*What this task involves:*
Please take the records that follow and repeat exactly the lines starting with the line with "Given: Click the FTP status green checkmark" and going on through the line with "Add a new terminal".

*Data for analysis:*
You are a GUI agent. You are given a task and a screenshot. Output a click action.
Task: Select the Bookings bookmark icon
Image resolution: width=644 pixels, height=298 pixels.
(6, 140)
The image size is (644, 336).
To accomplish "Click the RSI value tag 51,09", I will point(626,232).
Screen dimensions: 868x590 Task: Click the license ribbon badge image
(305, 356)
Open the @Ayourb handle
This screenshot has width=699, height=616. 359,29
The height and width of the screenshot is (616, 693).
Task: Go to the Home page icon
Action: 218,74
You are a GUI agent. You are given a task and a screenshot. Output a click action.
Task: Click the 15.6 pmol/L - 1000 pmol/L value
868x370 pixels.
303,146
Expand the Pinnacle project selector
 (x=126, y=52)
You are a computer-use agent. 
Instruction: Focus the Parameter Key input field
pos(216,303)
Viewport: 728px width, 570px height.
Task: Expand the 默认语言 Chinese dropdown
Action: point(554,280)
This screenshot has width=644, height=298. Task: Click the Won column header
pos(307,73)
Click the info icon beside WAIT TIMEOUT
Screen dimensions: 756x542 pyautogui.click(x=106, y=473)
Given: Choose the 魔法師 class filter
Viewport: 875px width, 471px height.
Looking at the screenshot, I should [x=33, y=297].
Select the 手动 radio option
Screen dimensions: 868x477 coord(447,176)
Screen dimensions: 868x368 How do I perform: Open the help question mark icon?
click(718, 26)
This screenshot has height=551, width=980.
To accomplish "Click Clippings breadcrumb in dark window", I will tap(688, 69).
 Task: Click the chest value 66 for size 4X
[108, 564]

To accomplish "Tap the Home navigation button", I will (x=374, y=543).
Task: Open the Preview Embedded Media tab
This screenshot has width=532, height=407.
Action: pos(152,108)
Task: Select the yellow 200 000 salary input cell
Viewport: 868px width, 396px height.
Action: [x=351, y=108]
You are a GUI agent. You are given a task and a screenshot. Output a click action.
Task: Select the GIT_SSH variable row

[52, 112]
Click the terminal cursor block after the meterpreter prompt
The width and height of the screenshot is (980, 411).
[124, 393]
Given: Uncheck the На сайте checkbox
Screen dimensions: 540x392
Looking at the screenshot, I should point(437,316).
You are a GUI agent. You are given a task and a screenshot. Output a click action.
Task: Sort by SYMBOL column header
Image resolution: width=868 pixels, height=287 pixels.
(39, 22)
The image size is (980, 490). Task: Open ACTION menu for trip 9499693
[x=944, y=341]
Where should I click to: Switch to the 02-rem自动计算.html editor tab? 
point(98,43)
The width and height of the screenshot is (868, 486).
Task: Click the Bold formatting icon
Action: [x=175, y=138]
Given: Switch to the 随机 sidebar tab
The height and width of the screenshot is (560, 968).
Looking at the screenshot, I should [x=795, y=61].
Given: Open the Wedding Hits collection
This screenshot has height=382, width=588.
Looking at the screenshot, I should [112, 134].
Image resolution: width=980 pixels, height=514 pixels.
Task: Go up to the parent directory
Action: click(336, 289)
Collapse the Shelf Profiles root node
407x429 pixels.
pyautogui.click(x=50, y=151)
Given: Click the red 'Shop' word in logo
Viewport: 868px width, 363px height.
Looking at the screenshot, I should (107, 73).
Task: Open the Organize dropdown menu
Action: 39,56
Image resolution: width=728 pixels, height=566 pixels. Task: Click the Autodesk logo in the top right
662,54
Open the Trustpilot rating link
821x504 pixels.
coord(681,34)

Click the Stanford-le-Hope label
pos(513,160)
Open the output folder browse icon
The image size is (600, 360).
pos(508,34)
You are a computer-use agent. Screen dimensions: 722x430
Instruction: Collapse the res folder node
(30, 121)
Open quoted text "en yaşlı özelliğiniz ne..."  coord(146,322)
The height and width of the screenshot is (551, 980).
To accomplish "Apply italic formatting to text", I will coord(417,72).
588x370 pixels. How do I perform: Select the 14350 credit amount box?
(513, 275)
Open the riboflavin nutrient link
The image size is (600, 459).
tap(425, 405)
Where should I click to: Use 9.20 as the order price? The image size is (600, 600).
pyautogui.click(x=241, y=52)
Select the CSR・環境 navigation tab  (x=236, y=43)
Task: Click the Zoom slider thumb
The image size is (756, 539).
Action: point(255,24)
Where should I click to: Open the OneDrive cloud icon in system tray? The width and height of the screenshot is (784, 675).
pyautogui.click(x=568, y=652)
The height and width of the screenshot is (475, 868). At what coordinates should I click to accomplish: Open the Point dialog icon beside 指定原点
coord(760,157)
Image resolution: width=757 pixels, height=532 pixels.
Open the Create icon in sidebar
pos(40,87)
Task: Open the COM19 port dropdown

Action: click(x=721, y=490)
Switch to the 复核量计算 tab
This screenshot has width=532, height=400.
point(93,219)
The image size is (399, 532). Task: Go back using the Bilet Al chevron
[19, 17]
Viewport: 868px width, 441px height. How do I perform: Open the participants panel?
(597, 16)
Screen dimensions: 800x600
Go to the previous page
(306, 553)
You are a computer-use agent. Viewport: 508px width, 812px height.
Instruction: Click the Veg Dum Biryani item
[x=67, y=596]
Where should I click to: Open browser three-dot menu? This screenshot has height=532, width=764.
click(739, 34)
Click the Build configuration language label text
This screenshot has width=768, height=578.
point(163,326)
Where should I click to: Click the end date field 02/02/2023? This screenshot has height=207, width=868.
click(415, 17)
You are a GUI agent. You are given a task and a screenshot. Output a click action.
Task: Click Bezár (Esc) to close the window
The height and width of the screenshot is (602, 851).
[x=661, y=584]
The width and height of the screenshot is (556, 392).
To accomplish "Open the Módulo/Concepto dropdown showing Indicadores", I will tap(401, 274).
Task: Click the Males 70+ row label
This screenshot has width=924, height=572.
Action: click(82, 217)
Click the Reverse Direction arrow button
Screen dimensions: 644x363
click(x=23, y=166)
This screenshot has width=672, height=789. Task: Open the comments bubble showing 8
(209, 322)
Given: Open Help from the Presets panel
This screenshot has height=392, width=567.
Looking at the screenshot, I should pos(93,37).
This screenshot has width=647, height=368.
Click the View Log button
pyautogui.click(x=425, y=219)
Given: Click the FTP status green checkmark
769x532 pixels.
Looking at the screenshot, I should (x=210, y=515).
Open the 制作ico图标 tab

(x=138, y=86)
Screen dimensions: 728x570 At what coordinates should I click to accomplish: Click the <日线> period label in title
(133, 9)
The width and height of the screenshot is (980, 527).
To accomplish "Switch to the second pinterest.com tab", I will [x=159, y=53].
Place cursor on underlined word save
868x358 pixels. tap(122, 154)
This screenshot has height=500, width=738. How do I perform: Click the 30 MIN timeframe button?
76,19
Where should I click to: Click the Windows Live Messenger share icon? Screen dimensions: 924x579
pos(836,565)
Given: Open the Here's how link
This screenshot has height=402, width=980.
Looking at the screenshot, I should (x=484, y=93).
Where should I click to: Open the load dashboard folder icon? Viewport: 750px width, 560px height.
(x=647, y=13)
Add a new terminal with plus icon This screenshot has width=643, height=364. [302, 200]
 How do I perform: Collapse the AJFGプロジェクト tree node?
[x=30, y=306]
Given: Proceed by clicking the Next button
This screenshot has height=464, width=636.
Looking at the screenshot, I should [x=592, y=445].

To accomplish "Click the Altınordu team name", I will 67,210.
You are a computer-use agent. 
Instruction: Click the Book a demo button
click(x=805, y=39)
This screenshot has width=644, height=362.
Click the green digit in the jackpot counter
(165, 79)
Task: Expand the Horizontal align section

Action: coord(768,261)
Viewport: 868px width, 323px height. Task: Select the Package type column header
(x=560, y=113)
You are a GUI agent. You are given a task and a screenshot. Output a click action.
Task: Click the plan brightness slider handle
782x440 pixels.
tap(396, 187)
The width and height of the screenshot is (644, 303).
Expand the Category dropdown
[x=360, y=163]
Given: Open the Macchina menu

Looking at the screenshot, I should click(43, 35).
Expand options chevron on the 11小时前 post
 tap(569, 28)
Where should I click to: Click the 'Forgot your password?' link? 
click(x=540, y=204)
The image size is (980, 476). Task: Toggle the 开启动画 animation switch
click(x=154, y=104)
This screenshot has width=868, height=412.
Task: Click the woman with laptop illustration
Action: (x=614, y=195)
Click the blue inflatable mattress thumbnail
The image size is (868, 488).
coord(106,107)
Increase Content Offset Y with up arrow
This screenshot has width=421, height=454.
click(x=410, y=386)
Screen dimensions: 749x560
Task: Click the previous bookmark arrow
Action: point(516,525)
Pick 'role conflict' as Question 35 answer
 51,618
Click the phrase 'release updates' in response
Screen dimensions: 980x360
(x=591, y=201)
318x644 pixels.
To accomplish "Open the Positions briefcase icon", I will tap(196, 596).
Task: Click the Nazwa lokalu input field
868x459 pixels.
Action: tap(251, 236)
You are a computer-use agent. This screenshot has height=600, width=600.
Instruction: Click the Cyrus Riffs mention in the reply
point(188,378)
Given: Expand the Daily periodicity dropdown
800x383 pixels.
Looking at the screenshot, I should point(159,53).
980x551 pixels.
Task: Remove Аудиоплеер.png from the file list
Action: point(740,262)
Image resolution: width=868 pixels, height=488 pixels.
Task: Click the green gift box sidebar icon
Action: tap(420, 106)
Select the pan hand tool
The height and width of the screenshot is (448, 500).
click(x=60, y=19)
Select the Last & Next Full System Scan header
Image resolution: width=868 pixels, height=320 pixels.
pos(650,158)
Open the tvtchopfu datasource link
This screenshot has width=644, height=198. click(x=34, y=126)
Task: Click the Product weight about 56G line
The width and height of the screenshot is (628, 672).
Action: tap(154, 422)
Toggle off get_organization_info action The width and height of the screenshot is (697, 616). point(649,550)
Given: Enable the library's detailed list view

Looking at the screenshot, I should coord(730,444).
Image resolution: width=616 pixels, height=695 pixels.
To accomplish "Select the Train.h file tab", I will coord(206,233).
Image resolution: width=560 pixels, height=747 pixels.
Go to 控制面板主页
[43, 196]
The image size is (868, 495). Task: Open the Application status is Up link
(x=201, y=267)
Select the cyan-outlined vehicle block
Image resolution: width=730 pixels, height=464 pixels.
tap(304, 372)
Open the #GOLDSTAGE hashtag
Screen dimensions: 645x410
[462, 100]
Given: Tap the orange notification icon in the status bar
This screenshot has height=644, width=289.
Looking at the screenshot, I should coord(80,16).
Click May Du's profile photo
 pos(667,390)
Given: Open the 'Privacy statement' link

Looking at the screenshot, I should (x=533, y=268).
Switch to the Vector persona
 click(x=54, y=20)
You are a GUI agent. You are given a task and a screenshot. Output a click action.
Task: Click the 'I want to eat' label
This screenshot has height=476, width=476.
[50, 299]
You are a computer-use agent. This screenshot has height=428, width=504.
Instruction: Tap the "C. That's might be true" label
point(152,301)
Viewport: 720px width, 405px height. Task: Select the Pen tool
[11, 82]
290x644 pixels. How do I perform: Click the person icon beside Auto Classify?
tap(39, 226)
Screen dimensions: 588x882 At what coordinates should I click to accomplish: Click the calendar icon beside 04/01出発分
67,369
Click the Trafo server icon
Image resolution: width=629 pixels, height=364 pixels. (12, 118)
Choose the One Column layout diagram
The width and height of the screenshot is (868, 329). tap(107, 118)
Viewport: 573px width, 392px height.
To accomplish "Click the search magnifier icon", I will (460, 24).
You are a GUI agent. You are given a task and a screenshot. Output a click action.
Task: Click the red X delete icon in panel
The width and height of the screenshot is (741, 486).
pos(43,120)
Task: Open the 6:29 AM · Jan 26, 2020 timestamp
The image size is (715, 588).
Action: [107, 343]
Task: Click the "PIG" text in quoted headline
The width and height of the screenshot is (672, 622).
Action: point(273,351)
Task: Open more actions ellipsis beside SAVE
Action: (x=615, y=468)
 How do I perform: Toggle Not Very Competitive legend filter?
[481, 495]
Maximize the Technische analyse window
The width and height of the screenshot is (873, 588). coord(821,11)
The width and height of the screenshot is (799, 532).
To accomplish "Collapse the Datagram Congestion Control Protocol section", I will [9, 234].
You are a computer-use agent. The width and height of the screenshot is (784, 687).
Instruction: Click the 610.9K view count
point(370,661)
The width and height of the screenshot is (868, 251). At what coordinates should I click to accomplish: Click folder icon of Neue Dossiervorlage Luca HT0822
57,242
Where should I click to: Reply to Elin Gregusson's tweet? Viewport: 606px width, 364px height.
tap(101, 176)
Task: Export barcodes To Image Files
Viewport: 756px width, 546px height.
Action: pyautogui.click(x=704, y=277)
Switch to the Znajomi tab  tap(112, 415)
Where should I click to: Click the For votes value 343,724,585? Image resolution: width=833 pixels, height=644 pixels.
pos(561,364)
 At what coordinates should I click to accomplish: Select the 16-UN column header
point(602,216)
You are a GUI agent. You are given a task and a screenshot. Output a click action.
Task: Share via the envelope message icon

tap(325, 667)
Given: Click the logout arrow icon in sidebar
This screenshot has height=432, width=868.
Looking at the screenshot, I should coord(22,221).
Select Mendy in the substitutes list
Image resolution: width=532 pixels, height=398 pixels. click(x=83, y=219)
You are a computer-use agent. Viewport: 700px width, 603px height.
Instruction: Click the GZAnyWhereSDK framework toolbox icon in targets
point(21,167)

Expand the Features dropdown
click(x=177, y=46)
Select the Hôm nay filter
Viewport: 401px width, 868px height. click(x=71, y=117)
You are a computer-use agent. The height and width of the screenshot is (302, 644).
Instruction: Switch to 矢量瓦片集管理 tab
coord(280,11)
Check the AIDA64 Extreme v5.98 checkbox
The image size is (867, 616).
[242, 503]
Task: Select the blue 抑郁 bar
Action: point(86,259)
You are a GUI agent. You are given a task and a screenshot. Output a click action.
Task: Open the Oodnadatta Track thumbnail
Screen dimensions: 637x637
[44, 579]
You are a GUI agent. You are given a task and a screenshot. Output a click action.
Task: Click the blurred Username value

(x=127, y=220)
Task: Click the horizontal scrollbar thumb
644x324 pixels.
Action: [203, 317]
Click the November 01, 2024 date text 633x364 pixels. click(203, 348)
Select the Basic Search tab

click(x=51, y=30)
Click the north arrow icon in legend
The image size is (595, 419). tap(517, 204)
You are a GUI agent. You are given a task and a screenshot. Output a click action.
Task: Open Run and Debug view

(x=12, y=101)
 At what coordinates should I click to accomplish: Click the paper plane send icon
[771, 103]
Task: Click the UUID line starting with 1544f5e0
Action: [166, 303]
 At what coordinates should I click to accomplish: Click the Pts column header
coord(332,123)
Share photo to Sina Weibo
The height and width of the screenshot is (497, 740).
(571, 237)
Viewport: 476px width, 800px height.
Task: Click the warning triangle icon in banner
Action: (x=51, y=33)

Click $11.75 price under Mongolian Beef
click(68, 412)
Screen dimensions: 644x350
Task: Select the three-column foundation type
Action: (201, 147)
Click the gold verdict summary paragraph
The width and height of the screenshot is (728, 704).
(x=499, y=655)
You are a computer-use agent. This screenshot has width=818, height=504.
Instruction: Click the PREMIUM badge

*Finished task:*
Given: Click the FTP status green checkmark
769x532 pixels.
Looking at the screenshot, I should (x=210, y=515).
Open the 制作ico图标 tab

(x=138, y=86)
Screen dimensions: 728x570 At what coordinates should I click to accomplish: Click the <日线> period label in title
(133, 9)
The width and height of the screenshot is (980, 527).
To accomplish "Switch to the second pinterest.com tab", I will [x=159, y=53].
Place cursor on underlined word save
868x358 pixels. tap(122, 154)
This screenshot has height=500, width=738. How do I perform: Click the 30 MIN timeframe button?
76,19
Where should I click to: Click the Windows Live Messenger share icon? Screen dimensions: 924x579
pos(836,565)
Given: Open the Here's how link
This screenshot has height=402, width=980.
Looking at the screenshot, I should (x=484, y=93).
Where should I click to: Open the load dashboard folder icon? Viewport: 750px width, 560px height.
(x=647, y=13)
Add a new terminal with plus icon This screenshot has width=643, height=364. [302, 200]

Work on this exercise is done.